_Gestellte Aufgabe A_
Geben Sie die Zeilen, die unterhalb des Textes folgen, vollständig als nummerierte Liste wieder und lassen Sie dabei Leerzeilen aus. Die Bilder übernehmen Sie bitte nicht in Ihre Antwort.

_Zu lesender Text_
Die kritischen Lücken in praktisch allen aktuellen Prozessoren halten nicht nur Intel, AMD und Co. auf Trab, sie bergen auch gehörige Herausforderungen für Betriebssystemhersteller. Und während selbst bei Microsoft in einzelnen Fällen schon die Verärgerung über die Hardwarepartner durchgeklungen ist, gibt man sich der Welt der freien Software prinzipiell weniger diplomatisch.

Scharfe Worte

In einem aktuellen Beitrag an die Entwickler-Mailing-Liste des Linux-Kernels macht Linus Torvalds seinem Unmut über Chiphersteller Intel Luft. Dessen aktuelle Patches würden komplett "verrückte Dinge" tun, vieles davon ergebe schlicht keinen Sinn. in Summe seien die Intel-Vorschläge für Spectre "kompletter Müll".

_Gestellte Aufgabe B_
Schreiben Sie den obigen Text über Linus Torvalds' Kritik an Intels Spectre-Patches im Anschluss an seinen letzten Satz weiter.

_Bereitgestellte Zeilen_
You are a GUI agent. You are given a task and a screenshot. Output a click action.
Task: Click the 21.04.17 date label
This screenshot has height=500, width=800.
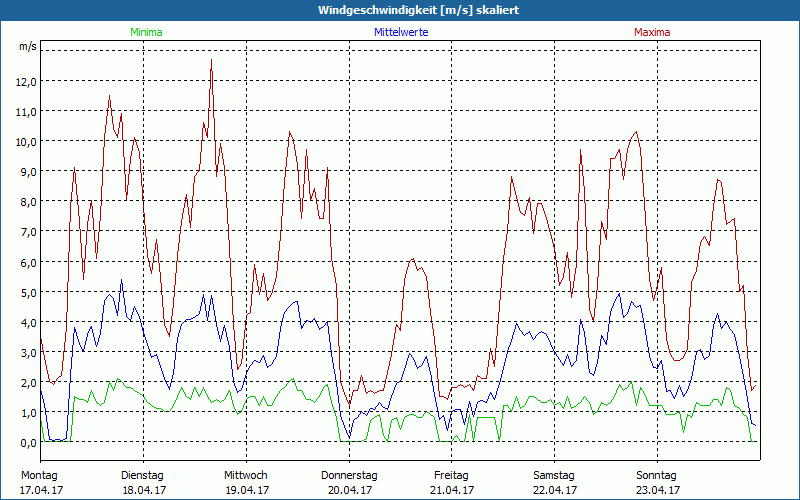pos(451,490)
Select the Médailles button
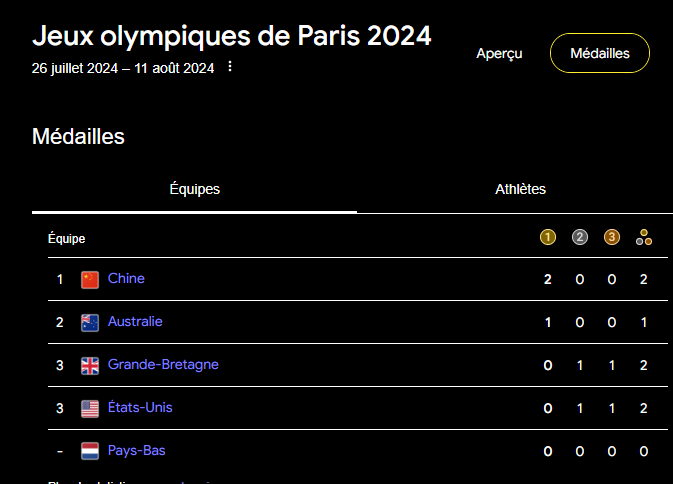 tap(600, 53)
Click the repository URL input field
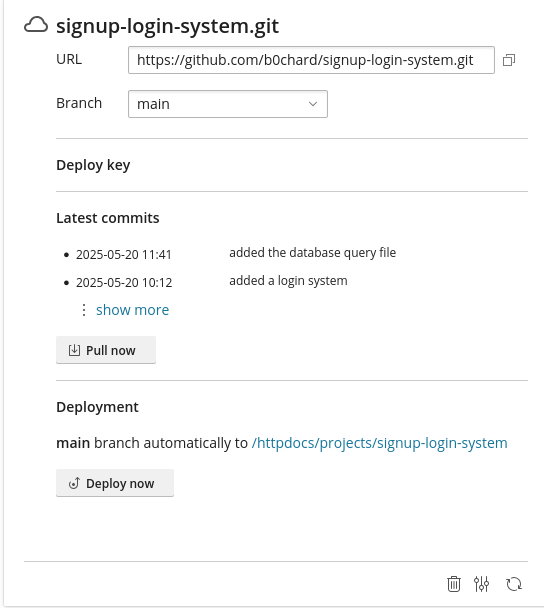Screen dimensions: 544x608 pos(311,60)
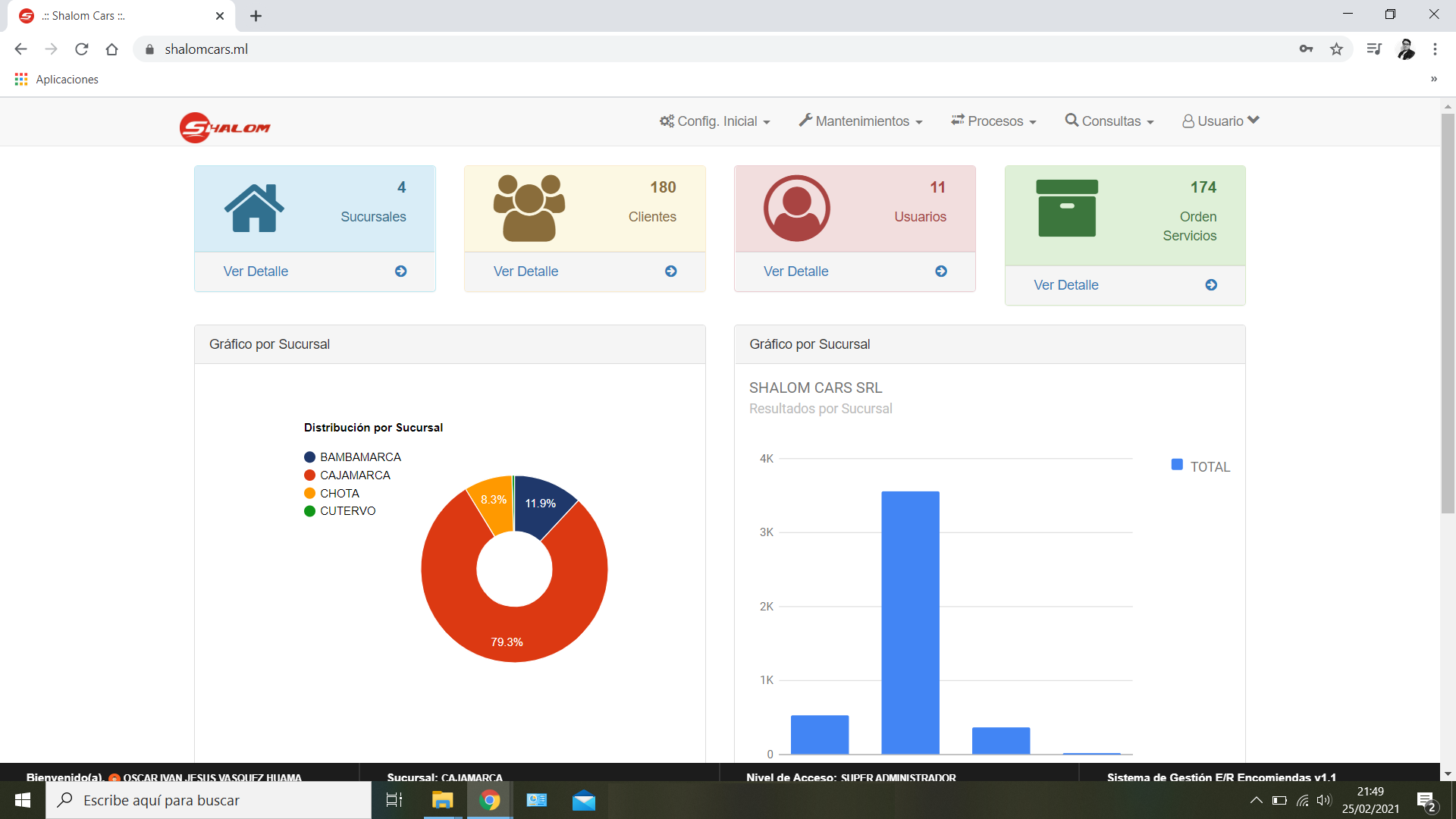This screenshot has height=819, width=1456.
Task: Click the red Usuarios avatar icon
Action: coord(796,208)
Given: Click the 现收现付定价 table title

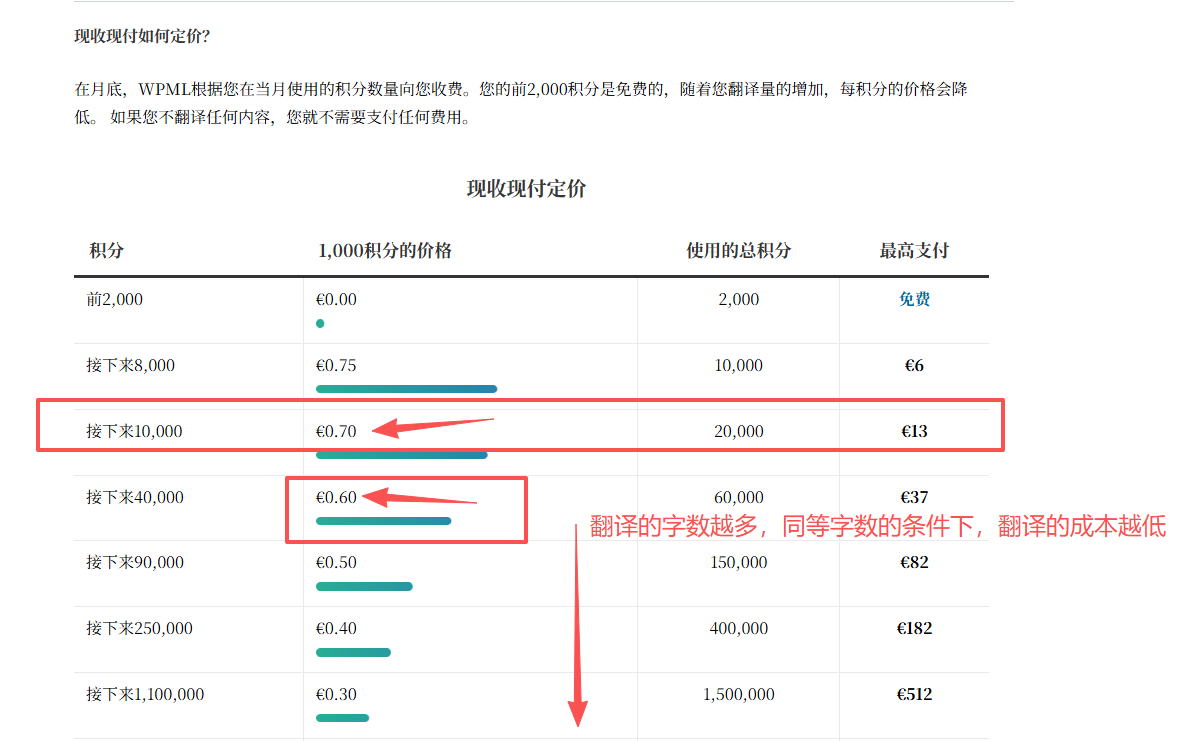Looking at the screenshot, I should pos(526,189).
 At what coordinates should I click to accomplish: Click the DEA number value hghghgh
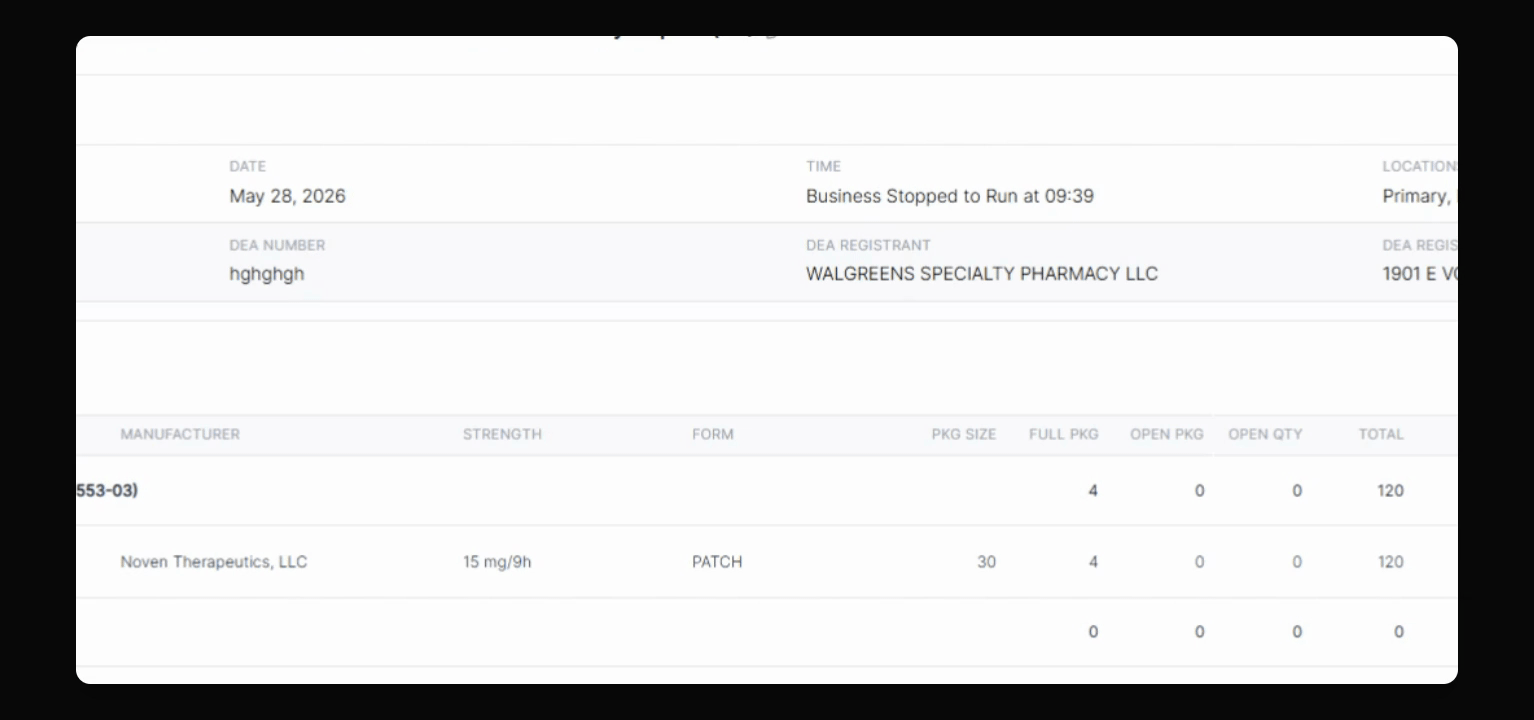[x=267, y=274]
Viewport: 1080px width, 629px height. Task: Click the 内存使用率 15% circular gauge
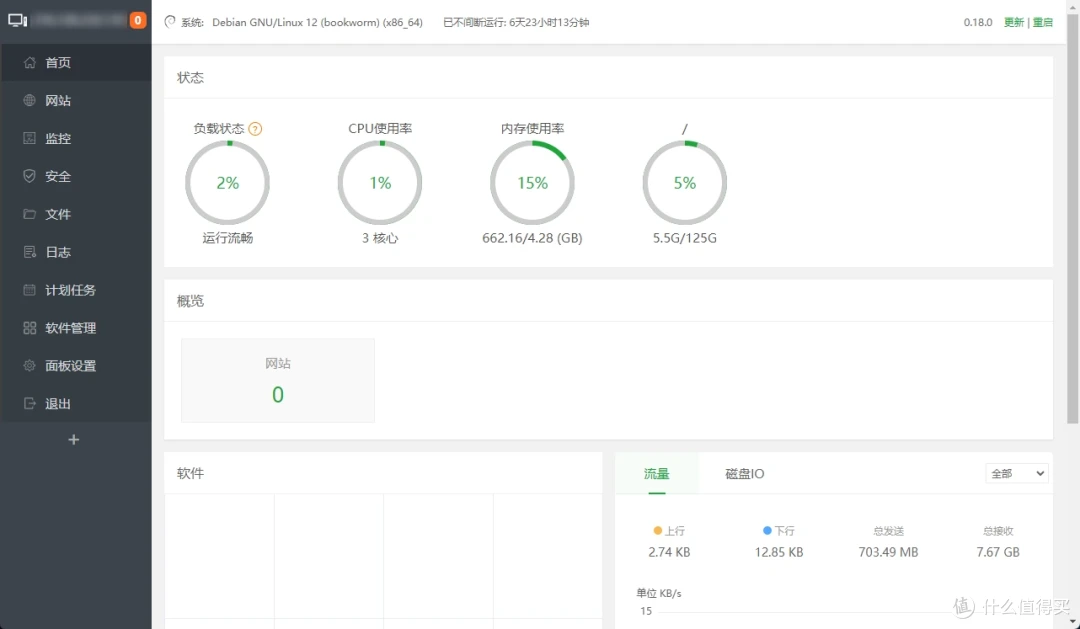tap(532, 183)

_Antwort zur Aufgabe A_
1. You are a GUI agent. You are given a task and a screenshot. Output a click action.
2. Task: Click the 21.04.17 date label
3. This screenshot has height=500, width=800.
4. pos(451,490)
5. Select the Médailles button
6.  tap(600, 53)
7. Click the repository URL input field
8. Screen dimensions: 544x608 pos(311,60)
9. This screenshot has height=819, width=1456.
10. Task: Click the red Usuarios avatar icon
11. Action: coord(796,208)
12. Given: Click the 现收现付定价 table title
13. Looking at the screenshot, I should pos(526,189).
14.  At what coordinates should I click to accomplish: Click the DEA number value hghghgh
15. [x=267, y=274]
16. Viewport: 1080px width, 629px height. Task: Click the 内存使用率 15% circular gauge
17. tap(532, 183)

_Antwort zur Aufgabe B_
Die deutlichen Worte des Linux-Erfinders sind eine Reaktion auf eine aktuelle Diskussion über die Spectre-Updates von Intel. In dessen Verlauf hatte ein anderer – bei Intel beschäftigter – Kernel-Entwickler eine etwas zynischere Darstellung der aktuellen Situation geliefert: Klar seien die aktuellen Fehlerbereinigungen ein "übler Hack", aber immerhin habe man dadurch nicht sämtliche Rechenzentren der Welt abdrehen müssen und zur Züchtung von Ziegen zurückkehren müssen.

"Übler Hack"

In seinem Mail kritisiert Torvalds aber auch konkret von Intel getroffene Entscheidungen. Während man bei Meltdown auf dem richtigen Weg zu sein scheint, verweisen Intels bisherige Maßnahmen zu Spectre darauf, dass der Prozessorhersteller die Last auf die Betriebssystemhersteller abladen will. Intel liefere dabei selbst einen solch üblen Hack, dass kein Hersteller ihn von Haus aus aktivieren will, weil er deutliche Leistungseinbußen mit sich bringt. Stattdessen sollen offenbar die Betriebssystementwickler Auswege für von Intel verursachte Fehler finden sollen.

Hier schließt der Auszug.